This scenario is the basis for many investment bankers’ business plans. Indeed, many on Wall Street see a Darwinian survival-of-the-fittest script for the REIT industry’s next act. Strong REITs will acquire weaker REITs as they fall victim to mounting operational challenges. Poorly positioned REITs will be forced to sell out to other REITs or go private. Going private often entails putting the company in play to ensure that shareholders obtain the highest possible offer for their shares.

Index Funds vs. Gazelles
The largest REITs effectively have become real estate index funds. Their portfolios are so large that incremental additions have minimal impact. Similarly, they are so well run that most operational efficiencies have been obtained. The returns from these companies are very stable and among the lowest in the industry. The share price volatility of these stocks largely will be a function of the underlying real estate fundamentals. Over the long term, these stocks should trade fairly close to the underlying net asset value.
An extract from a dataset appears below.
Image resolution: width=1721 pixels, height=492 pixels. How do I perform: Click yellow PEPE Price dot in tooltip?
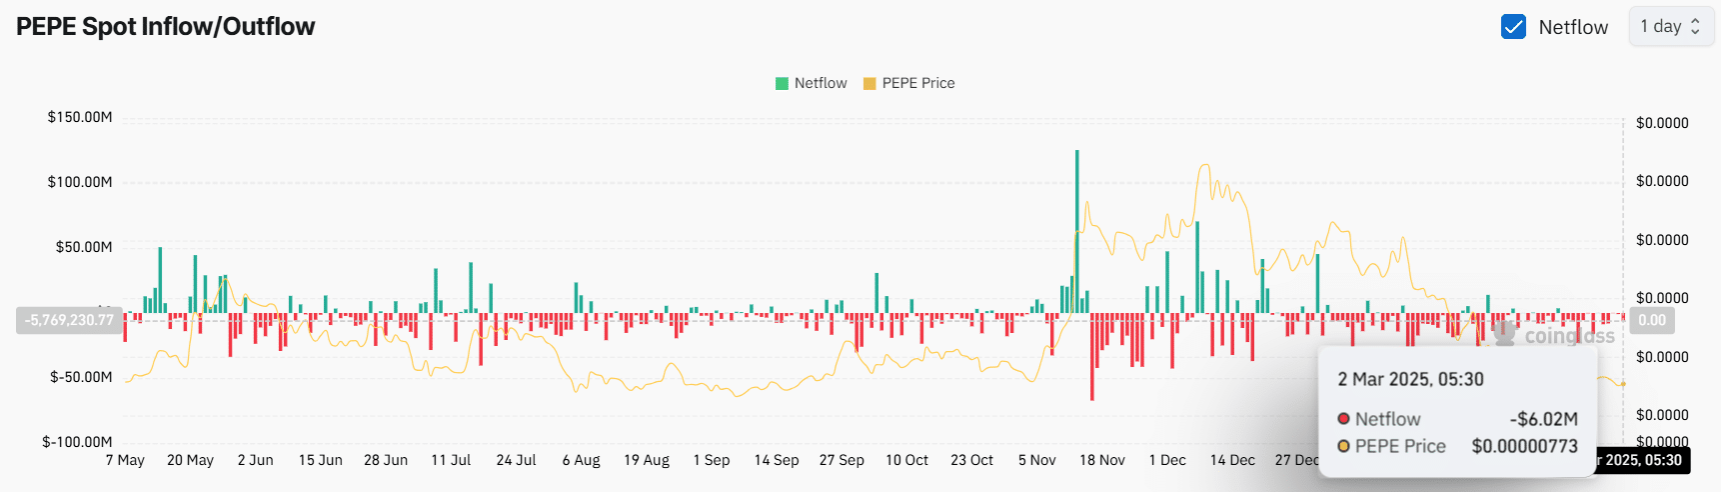1344,446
On the other hand, many well-run small REITs have special niches that they are uniquely qualified to exploit. These REITs are quick on their feet — like gazelles. Whether operating in a geographical or property-specific niche, these REITs have strong developmental capabilities that can be implemented quickly. Frequently, they can acquire newly developed properties at a much lower cost than existing assets because they assume some development risk. Because these companies are smaller, new acquisitions have a greater impact and the stocks can be more volatile. If management is good and a REIT sustains an exceptional growth rate in relation to REITs trading as index funds, the gazelle’s share price should exceed the underlying net asset value.

Consolidation Trends
As 2000 approaches, virtually every industry is consolidating and REITs — along with other real estate operating companies — are no exception. When REITs went public earlier this decade, their stock was sold on the premise of sustained growth. Because opportunities for traditional positive spread investing no longer exist, the new positive spread most likely will reside in the stocks of the have-not REITs.

If gazelles’ stock trades at a premium to net asset value because of the management expertise, it stands to reason that the stock of a poorly run REIT will trade at a discount to net asset value. Consequently, the greatest opportunity for index funds and gazelles alike could be to acquire the stock of poorly performing REITs that trades at a discount to net asset value.

One very important caveat exists to the consolidation phenomenon. The combination must make sense: It must add value to the REIT’s shareholders and synergies must result. If, for example, an office REIT were to acquire a multifamily REIT, management may not understand the nuances of residential property and chaos could result. In order for consolidations to work, the combined entity must be worth more than the sum of its predecessors.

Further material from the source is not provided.